TEXT SECTION:
* * *

> The point is exactly that, that ai feels like reviewing other people’s code, only worse because bad ai written code mimics good code in a way that bad human code doesn’t, and because you don’t get the human factor of mentoring someone when you see they lack a skill.
Yeah, that's a good way to put it.
I've certainly felt the "mimics good code" thing in the past. It's been less of a problem for me recently, maybe because I've started forcing Claude Code into a red/green TDD cycle for almost everything which makes it much less likely to write code that it hasn't at least executed via the tests.
The mentoring thing is really interesting - it's clearly the biggest difference between working with a coding agent and coaching a human collaborator.
I've managed to get a weird simulacrum of that by telling the coding agents to take notes as they work - I even tried "add to a til.md document of things you learned" on a recent project - and then condensing those lessons into an AGENTS.md later on.
>I've certainly felt the "mimics good code" thing in the past. Yup, that's what makes reading LLM code far more intense for me in a bad way.

* * *

TASK LIST:
1. Rewrite the AI coding thread from "The mentoring thing" up to and including "AGENTS.md later on.", switching "simulacrum" to "imitation".
2. Carry the thread about reviewing AI-written code forward from its last line.
The listing comes from an unrelated source.

* * *

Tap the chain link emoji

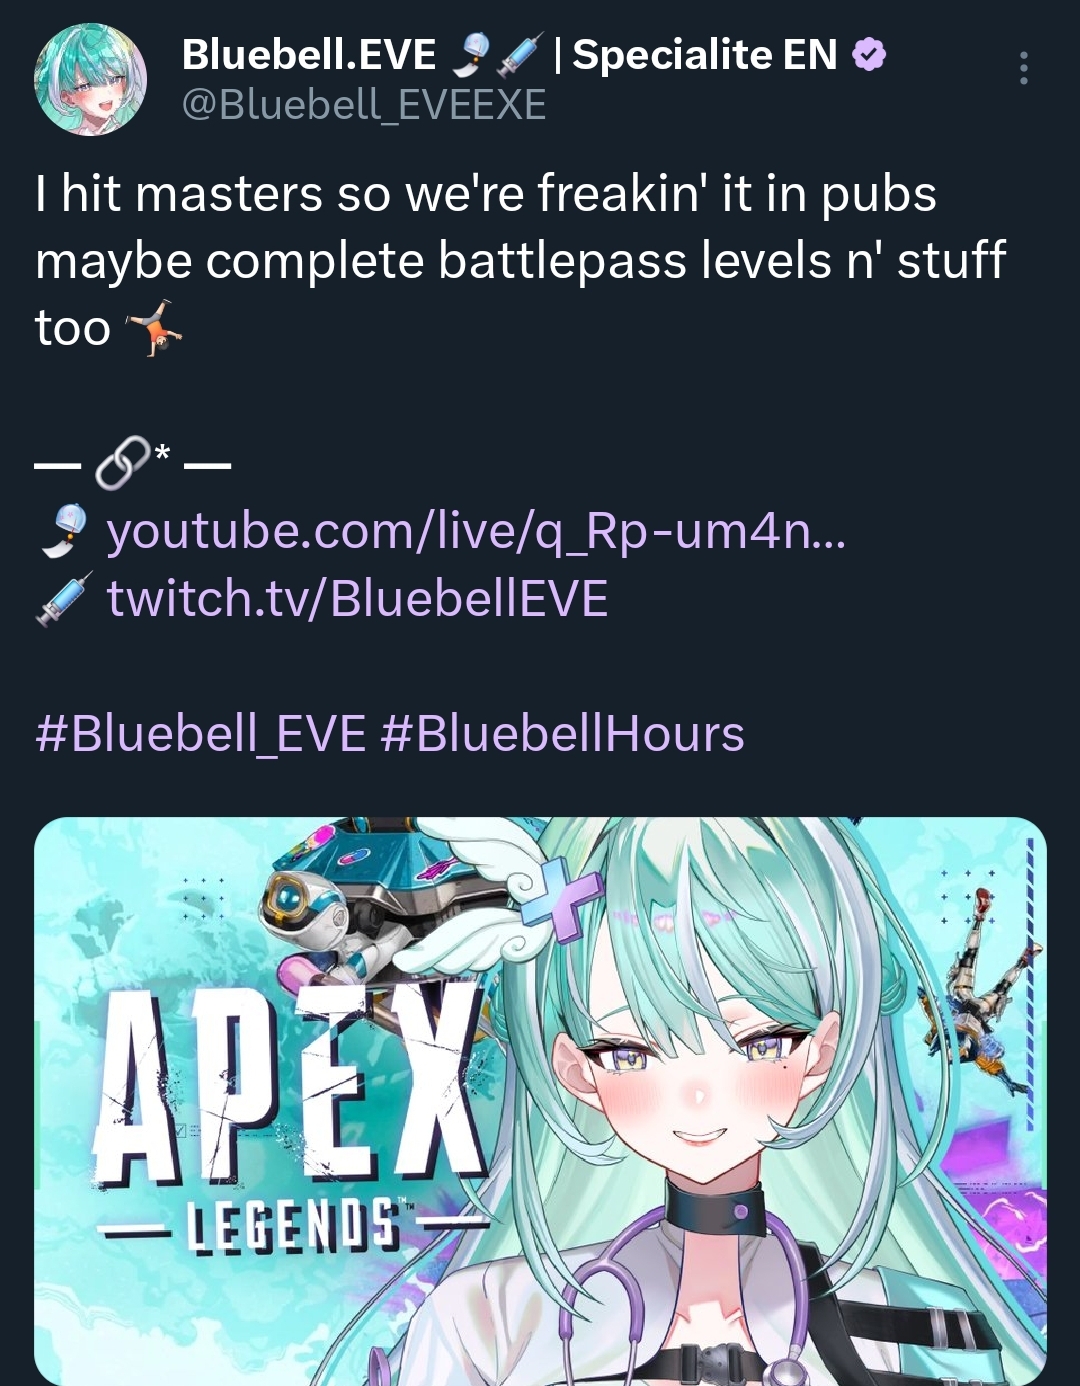tap(124, 463)
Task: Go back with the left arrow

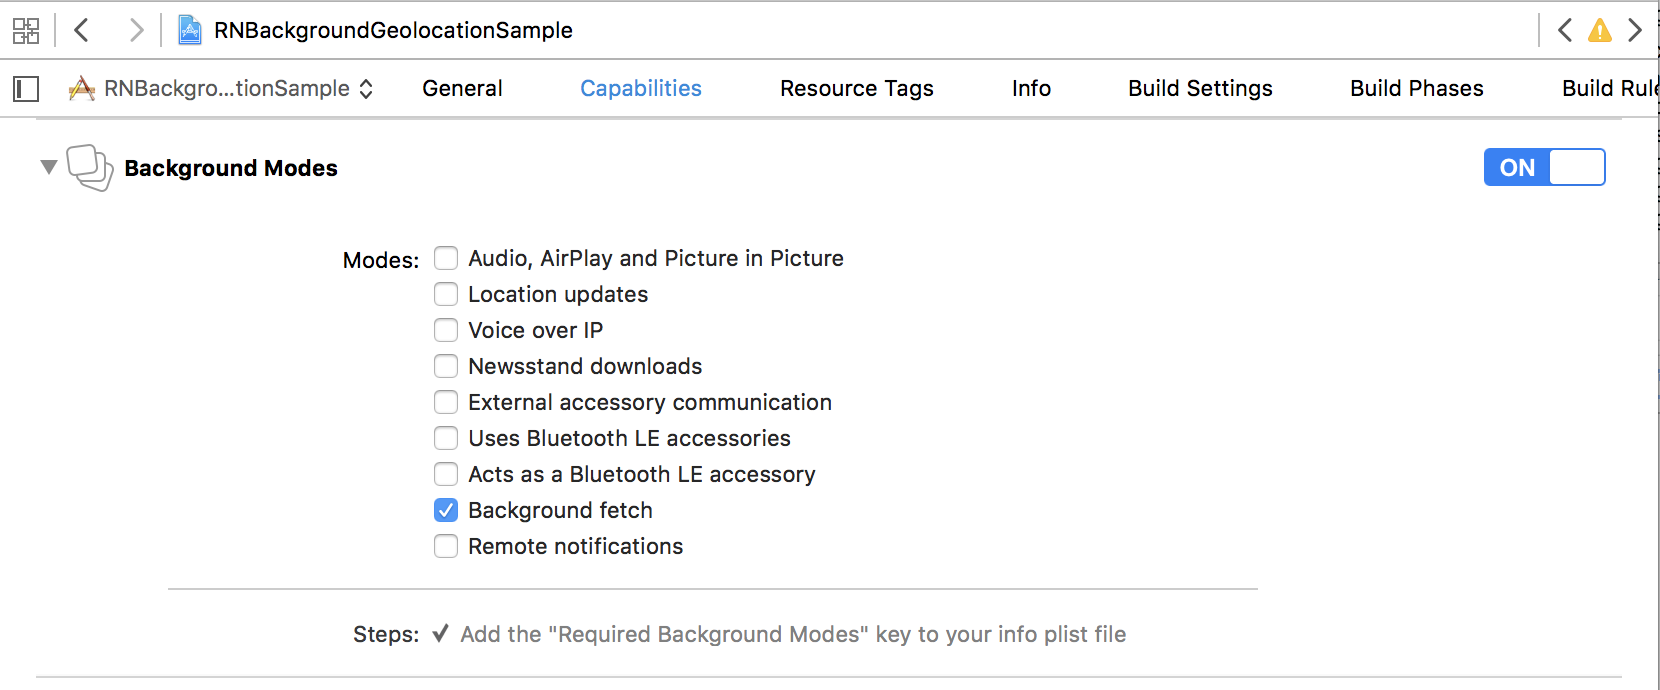Action: (x=82, y=30)
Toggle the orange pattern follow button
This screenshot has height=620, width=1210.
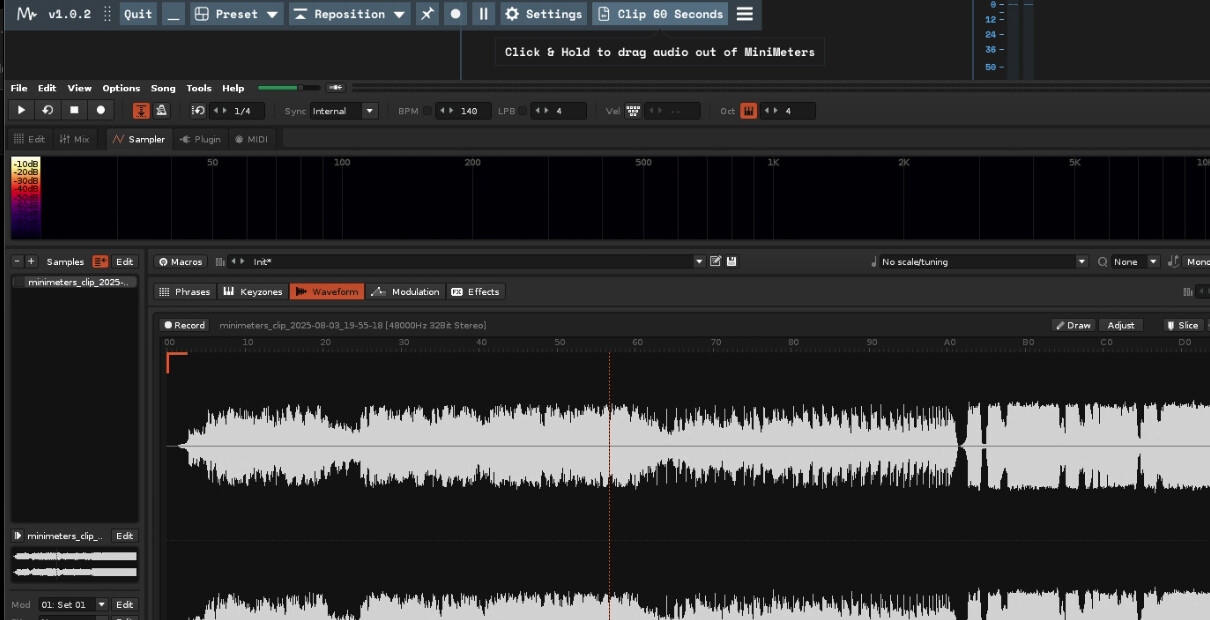tap(141, 110)
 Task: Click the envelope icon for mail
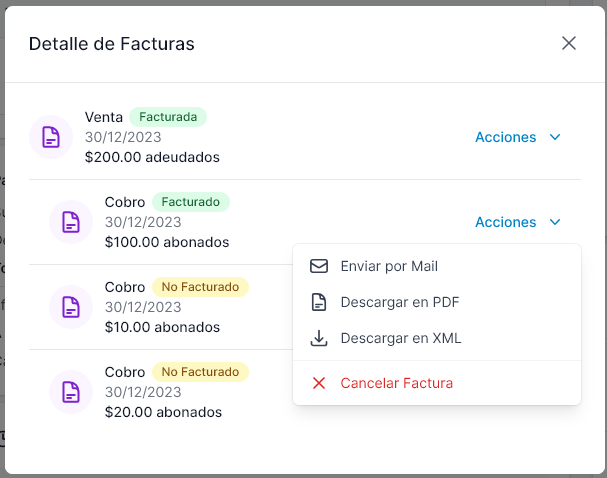point(319,267)
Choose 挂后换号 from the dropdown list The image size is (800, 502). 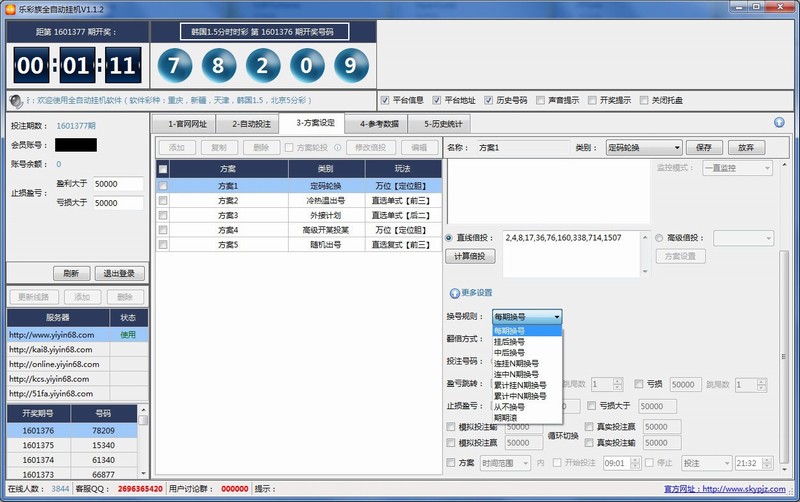509,341
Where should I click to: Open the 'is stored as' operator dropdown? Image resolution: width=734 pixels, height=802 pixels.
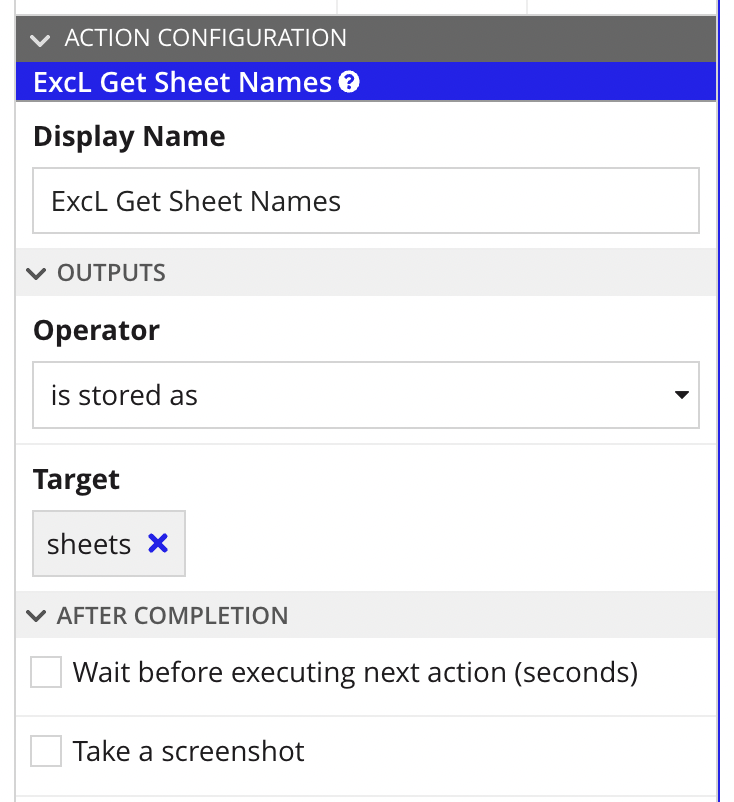point(365,395)
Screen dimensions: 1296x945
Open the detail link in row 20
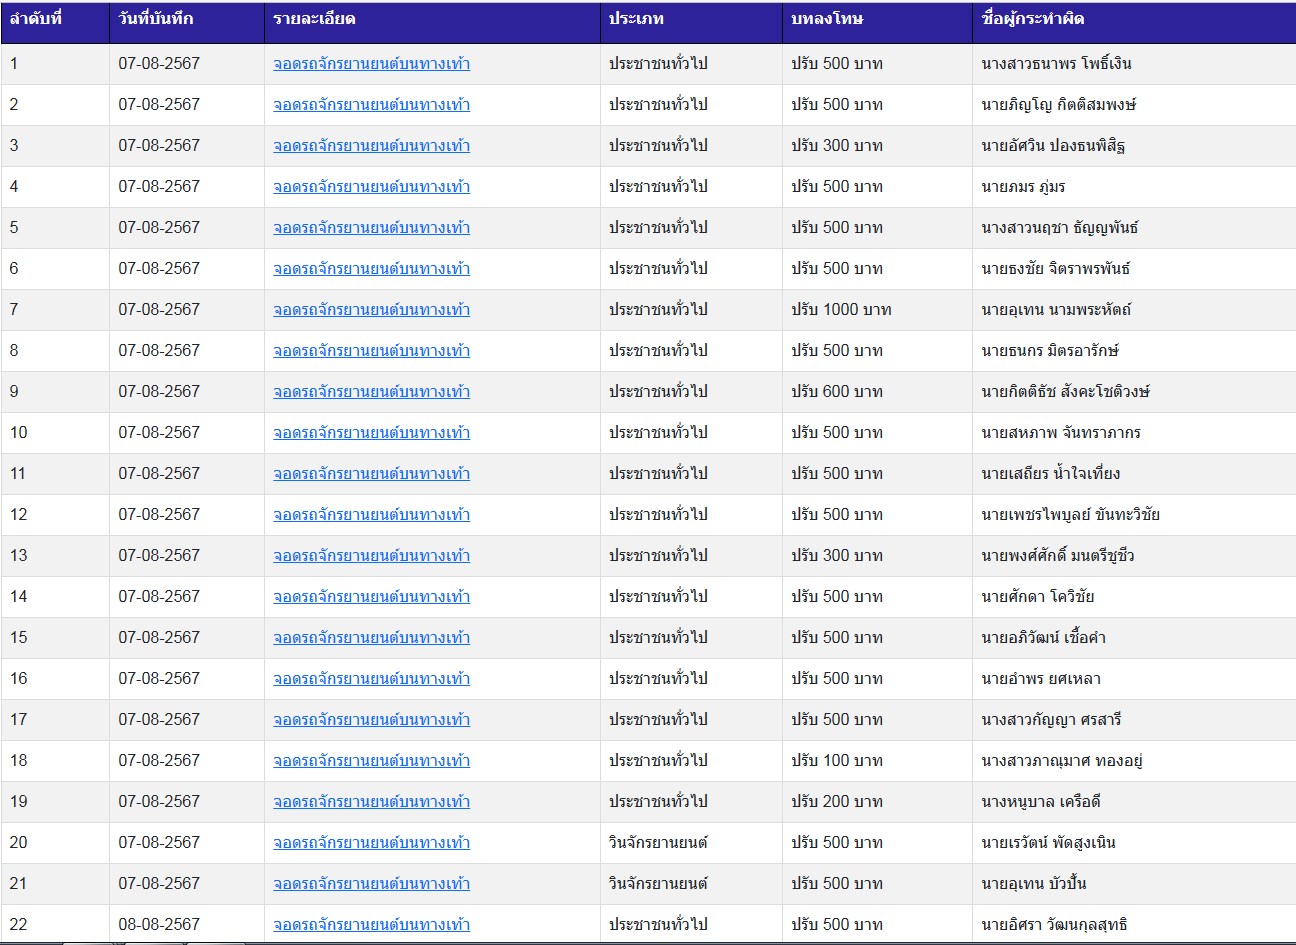point(371,843)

* * *

RESULTS OF THE EXERCISE:
1.
The mentoring thing is really interesting - it's clearly the biggest difference between working with a coding agent and coaching a human collaborator.
I've managed to get a weird imitation of that by telling the coding agents to take notes as they work - I even tried "add to a til.md document of things you learned" on a recent project - and then condensing those lessons into an AGENTS.md later on.

2.
With a human, I'm reading at a higher level than line by line: I can think "hey this person is a senior dev new to the company, so I can assume some basics, let's focus on business assumptions he might not know", or "this is a junior writing async code, danger, better check for race conditions". With LLMs there's no assumption, you can get a genius application of a design pattern tested by a silly assert.Equal(true, true).
>I've started forcing Claude Code into a red/green TDD cycle for almost everything which makes it much less likely to write code that it hasn't at least executed via the tests.
Funnily, that was my train of thought to keep it tamed as well, but I had very mixed results. I've used cursor more than claude, but with both I had trouble to get it to follow TDD patterns: It would frequently create a red-phase test, then realise it doesn't pass (as expected), think that was an error on its part, and so it would change the test to pass when the bug is reproduced, giving green for the wrong behavior. This pattern reemerged constantly even if corrected.